Churches present an audio challenge
Architecture can mean some churches find it hard to get sound around to everybody. A typical difficulty is a barrel-shaped roof such as at the American International Church, London. This church presents a difficult acoustic with unwanted reflections, depending on the location of the speaker and listener.
APi’s solution was to use directional ‘line array’ loudspeaker units, which focus the sound on the congregation, keeping it away from the ceiling. These units have a wide horizontal dispersion but a narrow vertical one so that a band of sound is created at head height, avoiding surfaces that will reflect the sound and make it less clear.
Easy to use and unobtrusive
All Saints Church in Clifton, Bristol, has recently had a new APi acoustic system installed. This was a challenge because it is a modern church - all glass and concrete. APi concentrated on the clarity of speech with careful mixing of sound. They designed a system to direct the reproduced speech and recorded music directly into the seating areas and keep it away from reflective surfaces.
Careful equalisation of frequencies minimises resonances in the room. When the system is used for performances, contributors can connect to a digital ‘stagebox’ on the dais and a separate app on the iPad gives All Saints all the functions of a professional mixing desk.
The result is an easy-to-use system designed for both speech intelligibility and live music that manages the reverberance of the church and, importantly, is aesthetically unobtrusive.
Alison Flack, marketing officer at APi Communications, said:
“When you are fine-tuning sound, the skill is to install high tech equipment unobtrusively and a system which the vicar and congregation is happy with"
"Sound systems, projection, large screens for words, music and film have all changed greatly in the 10-15 years."
Flexibility is key
APi’s work includes St Peter's Church in North Tawton, west Devon, where the company recently fitted a new screen on a retractable arm. This means that the screen can be quickly put out of sight when not in use. These flexible screens are becoming popular in many parishes.
APi also fitted a screen at the famous Wesley Chapel in the City of London, and a camera and recording system to enable streaming of services, as well as upgrading the sound system.
At Holy Trinity Church, Frome, Somerset, the projection screen could not be mounted directly onto the wall due to the historic fabric of the building. APi came up with an innovative cable suspension system where the screen appears to float in front of the wall.

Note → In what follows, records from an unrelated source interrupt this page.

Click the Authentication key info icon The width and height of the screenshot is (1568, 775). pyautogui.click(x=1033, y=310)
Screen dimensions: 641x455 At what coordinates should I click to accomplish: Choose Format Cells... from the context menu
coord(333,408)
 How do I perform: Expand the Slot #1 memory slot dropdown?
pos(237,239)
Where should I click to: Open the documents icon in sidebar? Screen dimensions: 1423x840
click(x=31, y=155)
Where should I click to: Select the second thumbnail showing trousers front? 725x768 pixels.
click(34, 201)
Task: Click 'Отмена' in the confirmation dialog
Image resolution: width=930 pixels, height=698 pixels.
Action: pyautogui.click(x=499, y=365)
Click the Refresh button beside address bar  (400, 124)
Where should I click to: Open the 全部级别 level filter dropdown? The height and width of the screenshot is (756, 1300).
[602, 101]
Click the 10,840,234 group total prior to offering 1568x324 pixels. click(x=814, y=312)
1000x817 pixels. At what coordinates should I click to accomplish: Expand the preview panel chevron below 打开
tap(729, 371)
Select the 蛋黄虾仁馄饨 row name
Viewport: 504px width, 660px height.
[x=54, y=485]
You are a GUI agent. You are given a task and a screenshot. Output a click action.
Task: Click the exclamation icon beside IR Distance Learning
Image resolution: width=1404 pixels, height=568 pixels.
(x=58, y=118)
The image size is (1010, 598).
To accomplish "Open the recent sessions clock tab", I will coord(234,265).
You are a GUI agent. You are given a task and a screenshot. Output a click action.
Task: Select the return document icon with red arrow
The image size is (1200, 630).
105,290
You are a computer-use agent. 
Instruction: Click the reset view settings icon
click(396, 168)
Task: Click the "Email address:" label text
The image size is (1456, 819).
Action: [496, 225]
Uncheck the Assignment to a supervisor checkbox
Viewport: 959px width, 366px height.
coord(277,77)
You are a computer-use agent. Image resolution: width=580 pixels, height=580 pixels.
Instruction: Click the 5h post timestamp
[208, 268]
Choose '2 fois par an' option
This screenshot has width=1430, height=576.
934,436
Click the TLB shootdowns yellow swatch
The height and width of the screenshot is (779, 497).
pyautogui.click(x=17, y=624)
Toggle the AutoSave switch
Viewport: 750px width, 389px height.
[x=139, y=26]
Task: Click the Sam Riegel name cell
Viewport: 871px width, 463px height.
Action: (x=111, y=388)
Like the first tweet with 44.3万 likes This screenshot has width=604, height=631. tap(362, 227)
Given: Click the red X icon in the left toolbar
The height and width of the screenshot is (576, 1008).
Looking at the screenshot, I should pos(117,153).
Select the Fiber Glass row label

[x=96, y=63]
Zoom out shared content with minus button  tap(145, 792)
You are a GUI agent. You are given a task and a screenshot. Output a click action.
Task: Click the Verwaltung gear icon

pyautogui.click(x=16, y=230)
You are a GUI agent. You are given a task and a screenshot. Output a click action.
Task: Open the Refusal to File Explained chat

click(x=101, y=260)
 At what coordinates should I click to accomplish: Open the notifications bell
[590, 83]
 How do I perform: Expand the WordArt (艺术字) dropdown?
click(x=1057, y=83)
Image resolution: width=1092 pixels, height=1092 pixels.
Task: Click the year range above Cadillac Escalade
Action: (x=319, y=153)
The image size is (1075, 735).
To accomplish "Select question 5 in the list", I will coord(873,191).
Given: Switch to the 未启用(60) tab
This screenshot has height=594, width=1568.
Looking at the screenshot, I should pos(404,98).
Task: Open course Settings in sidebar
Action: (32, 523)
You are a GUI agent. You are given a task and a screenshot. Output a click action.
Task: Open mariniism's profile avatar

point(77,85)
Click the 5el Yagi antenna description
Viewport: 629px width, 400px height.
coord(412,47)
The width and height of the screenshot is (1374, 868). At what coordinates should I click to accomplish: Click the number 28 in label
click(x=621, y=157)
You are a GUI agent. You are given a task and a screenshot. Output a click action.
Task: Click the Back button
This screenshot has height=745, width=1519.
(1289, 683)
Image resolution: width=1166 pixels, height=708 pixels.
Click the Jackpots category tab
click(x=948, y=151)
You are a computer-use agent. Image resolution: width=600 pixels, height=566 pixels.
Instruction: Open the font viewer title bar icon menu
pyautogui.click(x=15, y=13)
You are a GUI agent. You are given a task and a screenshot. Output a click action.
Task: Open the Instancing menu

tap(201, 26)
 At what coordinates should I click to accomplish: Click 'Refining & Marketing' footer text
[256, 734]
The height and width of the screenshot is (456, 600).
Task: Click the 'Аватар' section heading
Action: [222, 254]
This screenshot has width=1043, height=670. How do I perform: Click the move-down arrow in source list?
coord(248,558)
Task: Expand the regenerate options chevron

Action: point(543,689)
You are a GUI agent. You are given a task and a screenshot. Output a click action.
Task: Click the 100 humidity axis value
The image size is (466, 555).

At St Mary Magdalene Church in Chulmleigh, Devon, engineers had to create a new type of screen mount for a projection system. The church has an ancient rood screen and the projection screen had to be placed over the front edge of the wooden fretwork. The screen mount lifts the screen out over the top of the fretwork for use, then returns it to rest on top of the main structure, completely out of sight.
A bespoke business
APi Communications is very much a bespoke business. A lot of thought and preparation is necessary to make an installation is suitable for its church.
The main concern is not loudness, but clarity of sound, so that voices can be heard over other sounds going on in the church. Clarity is key, especially as some of those attending church may be hard of hearing.
Handling music can also be difficult. The system needs to manage a concert, acoustic guitars, music for a funeral, one voice or many voices.
With all of these considerations, APi creates audio visual systems that fit each church's needs.
Andy Pidsley, managing director at APi Communications, said:
“With a particular interest in building acoustics and making systems truly user-friendly, I believe that APi Communications can add real value in today's increasingly complex acoustics market.”